第167話 吹っ飛ばす

 さて、無事に訪問団の出迎えを終えた俺は迎賓館に訪問団の人達を送り出した後、コルとマナを連れ一旦自室に戻ってギダンさんと約束した手合わせの為に戦闘用の装備に着替える事にした。


「エリオ。何で戦闘用の装備に着替えてるの?」

「そうですよエリオさん。まるでこれから戦うみたいですよ」

「「おとうさまかっこいい!」」


 リタやミリアムの疑問は当然だ。訪問団が到着したばかりだというのになぜか装備を身に着けて戦いの準備をしてるんだからな。俺自身も何をやってるんだと自分に向かってツッコミたくなるよ。

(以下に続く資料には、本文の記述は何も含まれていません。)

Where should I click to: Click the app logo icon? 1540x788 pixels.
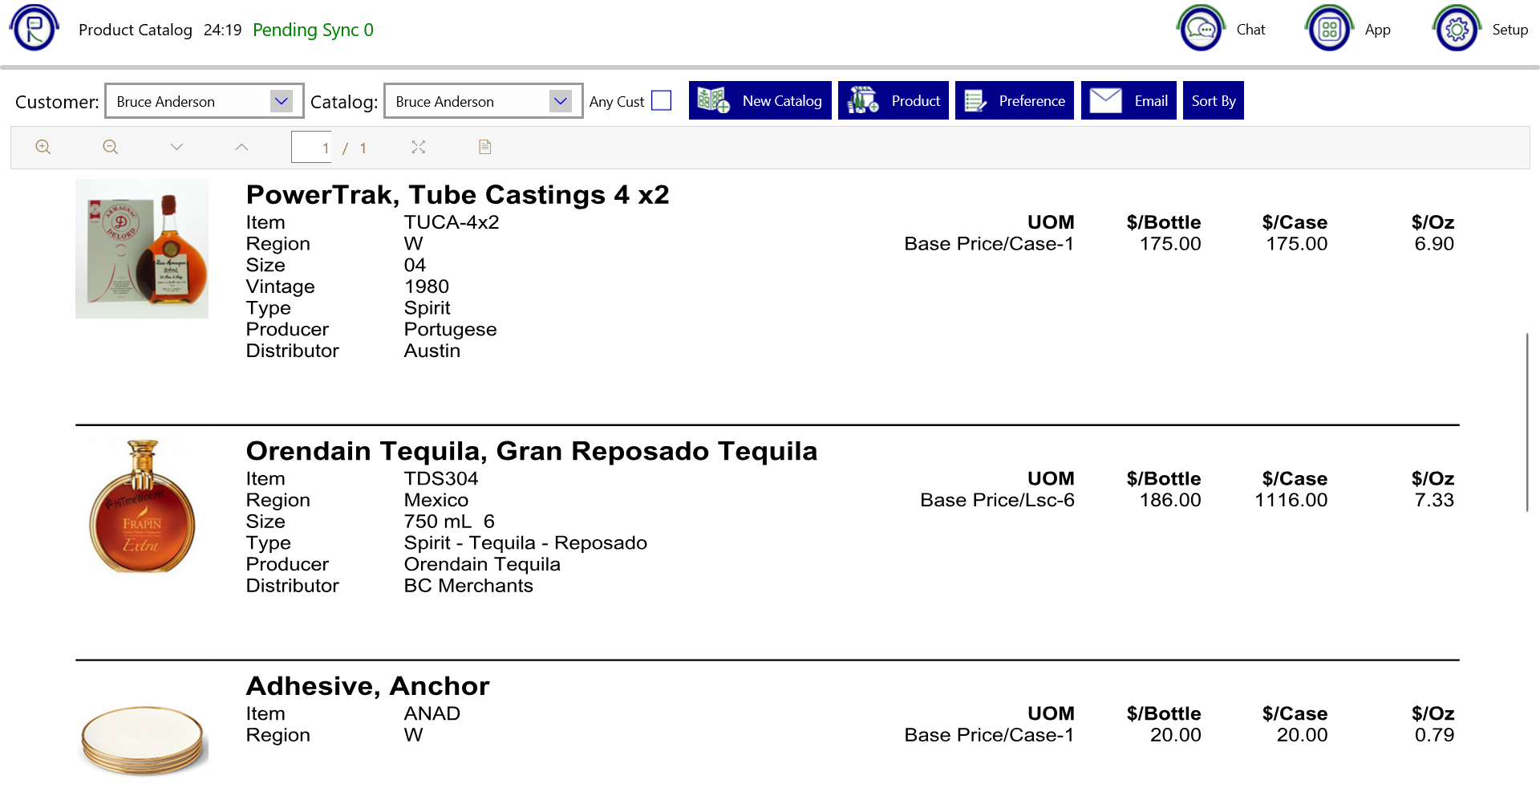click(34, 29)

「リタ、ミリアム。成り行きでロイズさんの息子さんと手合わせをする羽目になってさ。俺と解り合うにはどうしても必要らしいんだ」


「はあ? 何かあんたの周りってそういう男ばかり集まって来るよね。それで最後は皆仲間になっちゃう」

「エリオさんは私達女性だけでなく男性にもモテますもんね」


『どんな人が来ても主様が一番強いので僕は鼻が高いです』

『エリオ様の魅力の前には男も女もイチコロですわ』


 確かにリタの指摘は当たってる。

 なぜか俺の周りには熱量が高くて暑苦しい男達が集まってくるんだよね。そして戦って打ち解けた後はお互いに信頼出来る仲間になってしまうんだ。ギダンさんともそうなるような気がする。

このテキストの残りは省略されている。